Read the data below. Every line holding the string "agent" must be copied.

[Collected data]
------------------------------

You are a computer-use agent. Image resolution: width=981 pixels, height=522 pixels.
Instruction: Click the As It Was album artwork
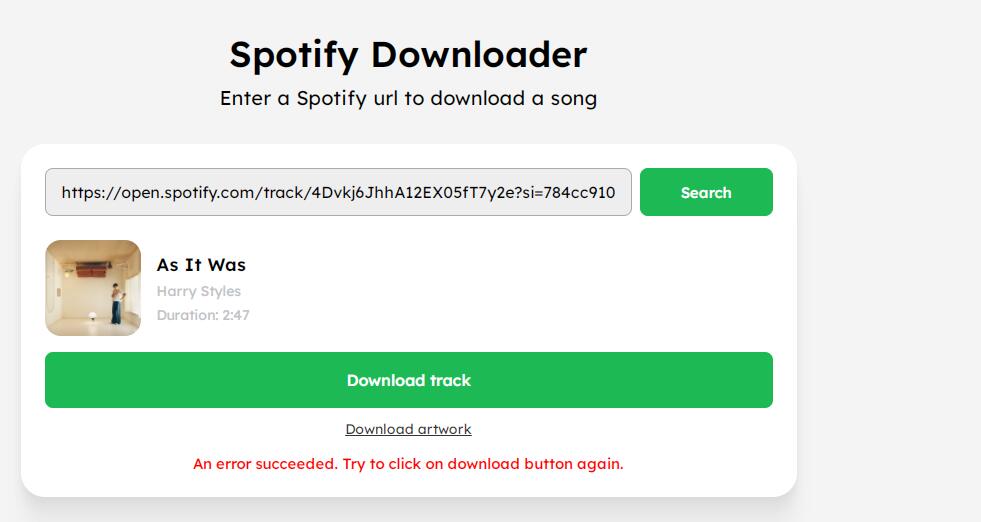pyautogui.click(x=93, y=288)
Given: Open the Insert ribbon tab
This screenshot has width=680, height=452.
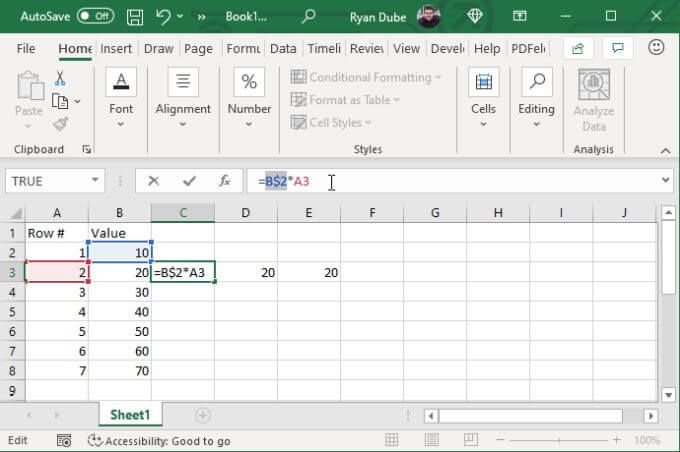Looking at the screenshot, I should [116, 48].
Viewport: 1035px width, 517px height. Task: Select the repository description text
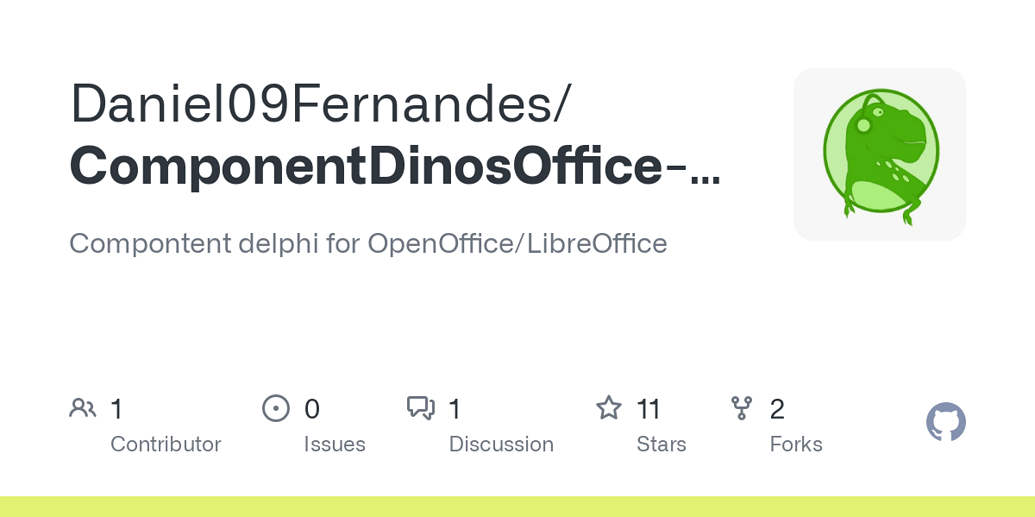(368, 244)
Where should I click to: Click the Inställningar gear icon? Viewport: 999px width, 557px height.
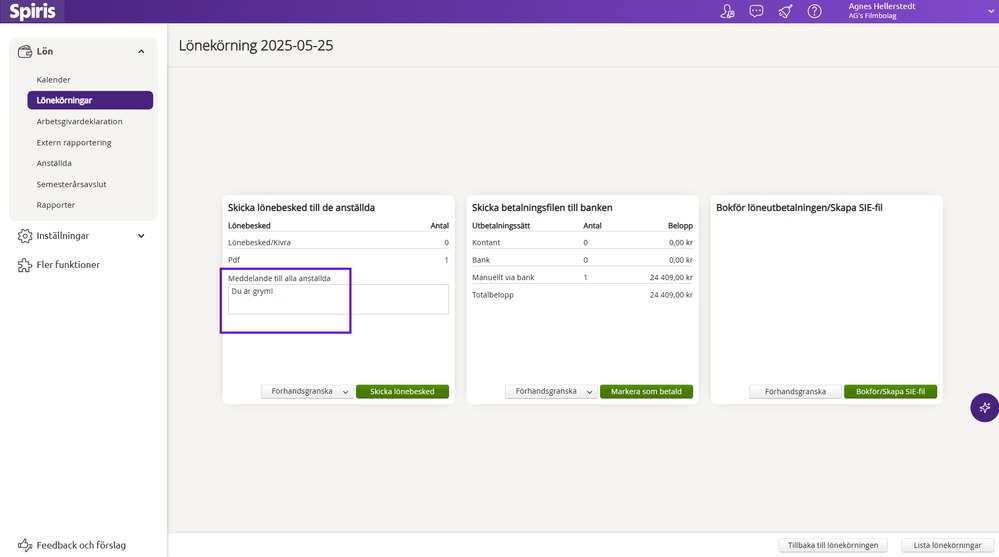coord(25,236)

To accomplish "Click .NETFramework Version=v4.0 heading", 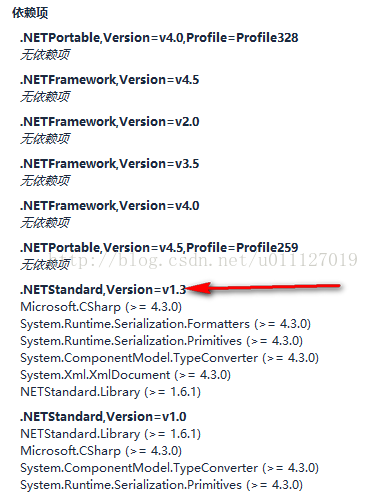I will coord(109,206).
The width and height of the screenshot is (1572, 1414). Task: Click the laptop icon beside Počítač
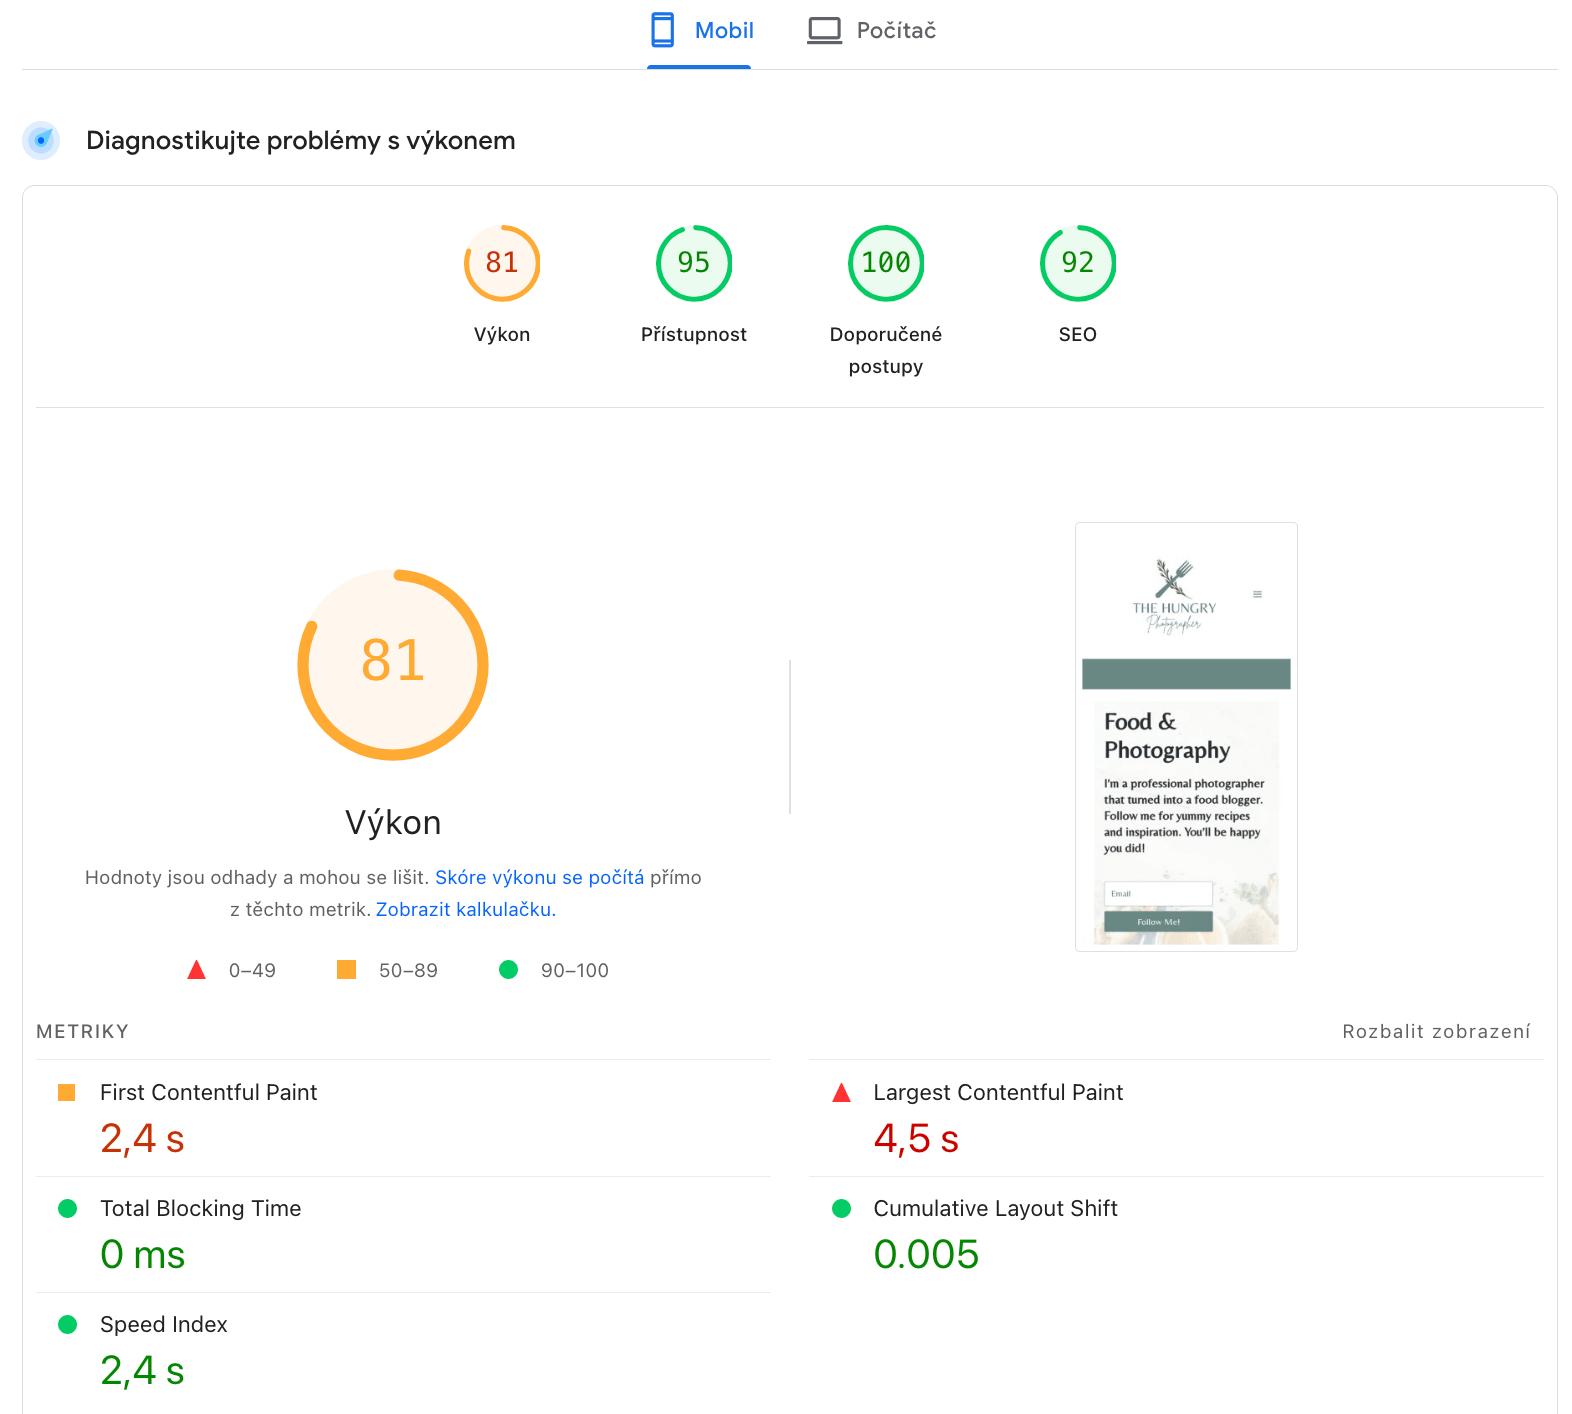pyautogui.click(x=824, y=31)
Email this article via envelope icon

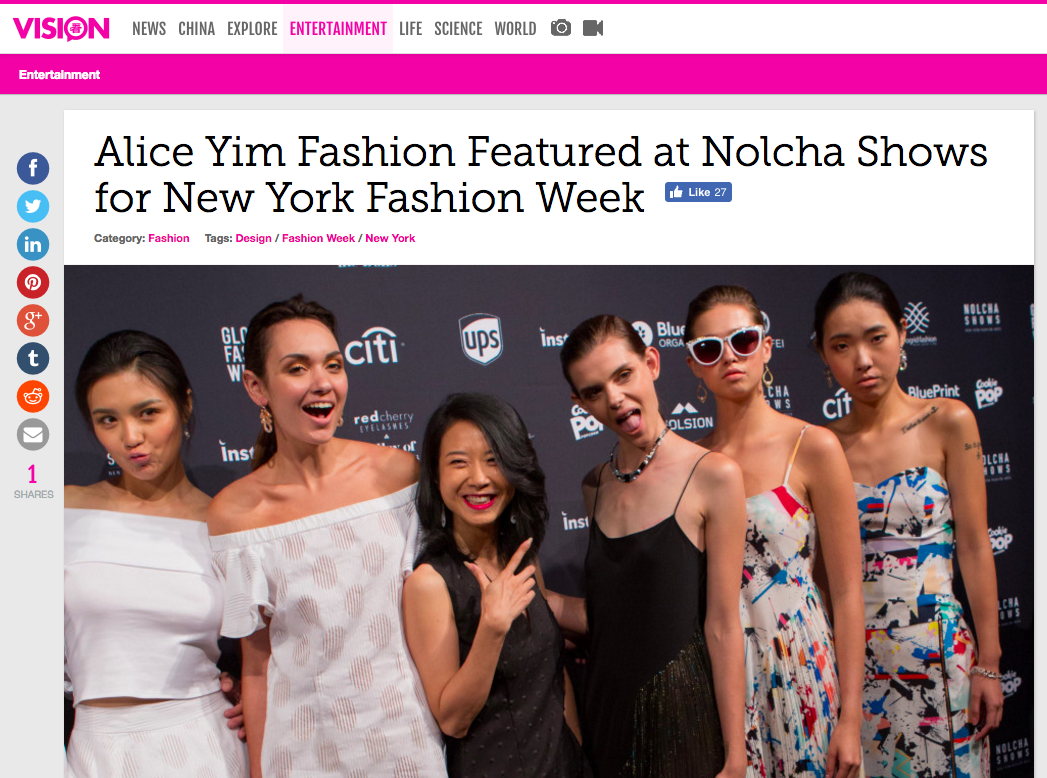tap(33, 435)
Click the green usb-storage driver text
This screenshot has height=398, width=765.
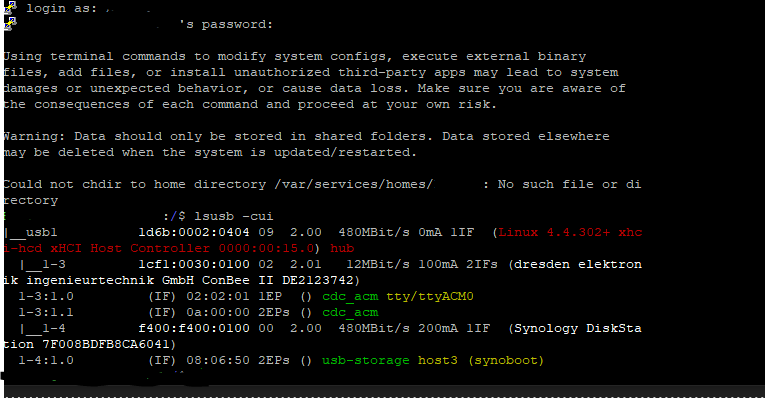(x=365, y=360)
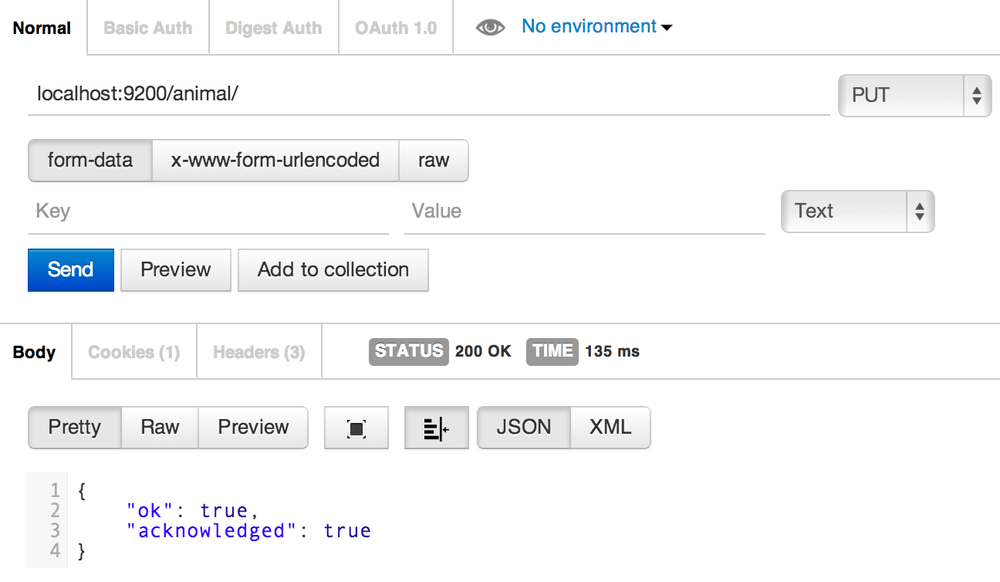The image size is (1000, 582).
Task: Switch response formatting to XML
Action: pos(609,427)
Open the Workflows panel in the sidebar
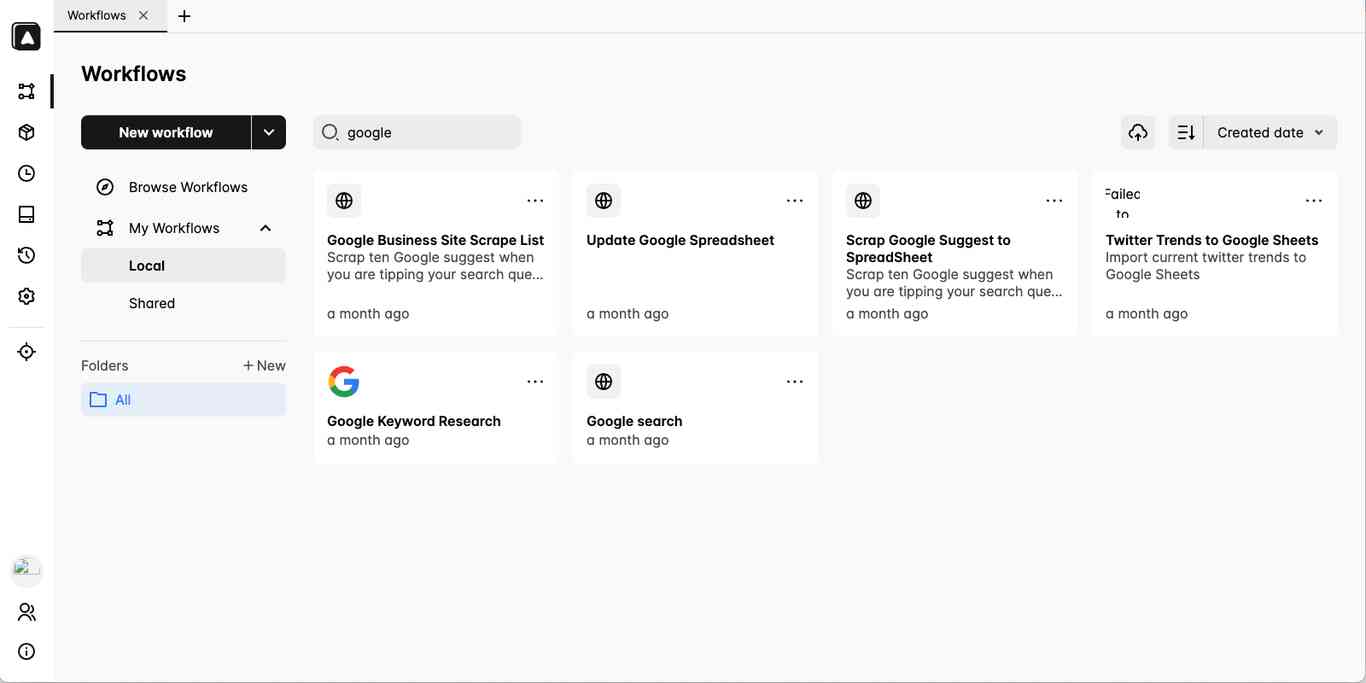 tap(25, 89)
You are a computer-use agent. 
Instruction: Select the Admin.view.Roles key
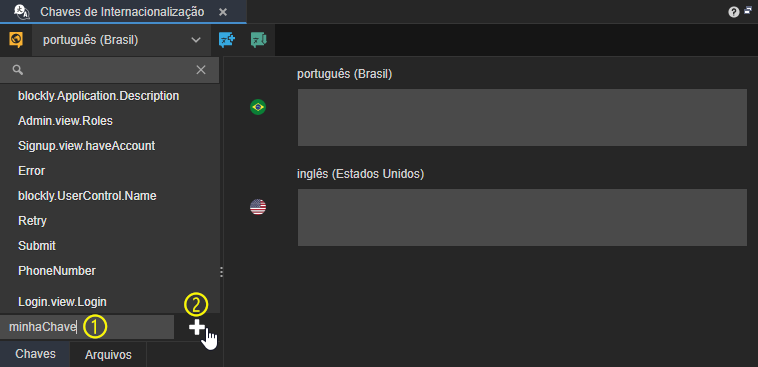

------------------------------

**Task answer**
You are a computer-use agent. Image resolution: width=981 pixels, height=522 pixels.
You are a computer-use agent. 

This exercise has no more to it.